DATA Step, Macro, Functions and more

regular expression to identify names

Reply
Occasional Contributor
Posts: 13

regular expression to identify names

Was tasked with cleaning up some clients data.  They had the name of the person and the company they work for in one of 4 different possible fields. We have software to do name parsing and that software was able to loop through each of the 4 fields and identify which field had the persons name versus it being a job title or an address field.

One issue we have with our name parsing software is that it likes to identify real names as company names because the software uses a corporate identity table to determine if the name is a company.

So it sees names like the following as company names.

John A Christian

Shirley L Church

Robert R Grill

Obviously you and I can see that these are not company names but because the words Church, Grill and Christian are in the corporate identity table they get coded as the company name.

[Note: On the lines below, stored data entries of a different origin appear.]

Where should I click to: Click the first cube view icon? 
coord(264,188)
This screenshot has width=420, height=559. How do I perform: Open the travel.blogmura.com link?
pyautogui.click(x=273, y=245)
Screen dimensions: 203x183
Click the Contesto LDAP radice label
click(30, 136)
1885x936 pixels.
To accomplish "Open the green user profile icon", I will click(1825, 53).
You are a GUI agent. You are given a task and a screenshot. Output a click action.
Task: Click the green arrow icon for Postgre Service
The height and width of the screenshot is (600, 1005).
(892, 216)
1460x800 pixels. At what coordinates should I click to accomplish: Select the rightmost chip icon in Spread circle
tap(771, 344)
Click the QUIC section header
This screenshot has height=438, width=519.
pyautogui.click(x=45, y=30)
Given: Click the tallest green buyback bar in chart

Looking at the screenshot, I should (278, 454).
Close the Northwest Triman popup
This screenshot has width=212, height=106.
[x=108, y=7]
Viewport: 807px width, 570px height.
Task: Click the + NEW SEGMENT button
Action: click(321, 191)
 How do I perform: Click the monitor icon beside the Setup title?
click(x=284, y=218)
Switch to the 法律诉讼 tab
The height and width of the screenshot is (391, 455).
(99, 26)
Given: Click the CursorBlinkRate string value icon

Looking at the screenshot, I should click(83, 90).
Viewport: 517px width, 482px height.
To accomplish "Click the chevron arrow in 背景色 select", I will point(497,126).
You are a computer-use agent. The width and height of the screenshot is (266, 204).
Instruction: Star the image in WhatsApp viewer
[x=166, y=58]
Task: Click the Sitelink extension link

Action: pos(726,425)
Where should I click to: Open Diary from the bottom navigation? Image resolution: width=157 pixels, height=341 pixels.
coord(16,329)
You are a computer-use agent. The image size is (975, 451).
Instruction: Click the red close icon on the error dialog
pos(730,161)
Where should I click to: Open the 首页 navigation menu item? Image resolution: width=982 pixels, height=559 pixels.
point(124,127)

So I thought about using SAS and a regular expression to try and weed out a few more true names.  The client isn't expecting us to be able to clean up 100% of their data but they are hoping to get about 95% of it cleaned up.  I am already at that thresh hold.  I started with 1.2 Million records and have it down to about 10 Thousand now but I like to go that extra mile.

So I just wrote a simple regular expression to try and find these 3 criteria within the name field:

1) Starts with a name or just an initial with an optional period

2) Middle Initial with an optional period

3) A last name that has at least two characters.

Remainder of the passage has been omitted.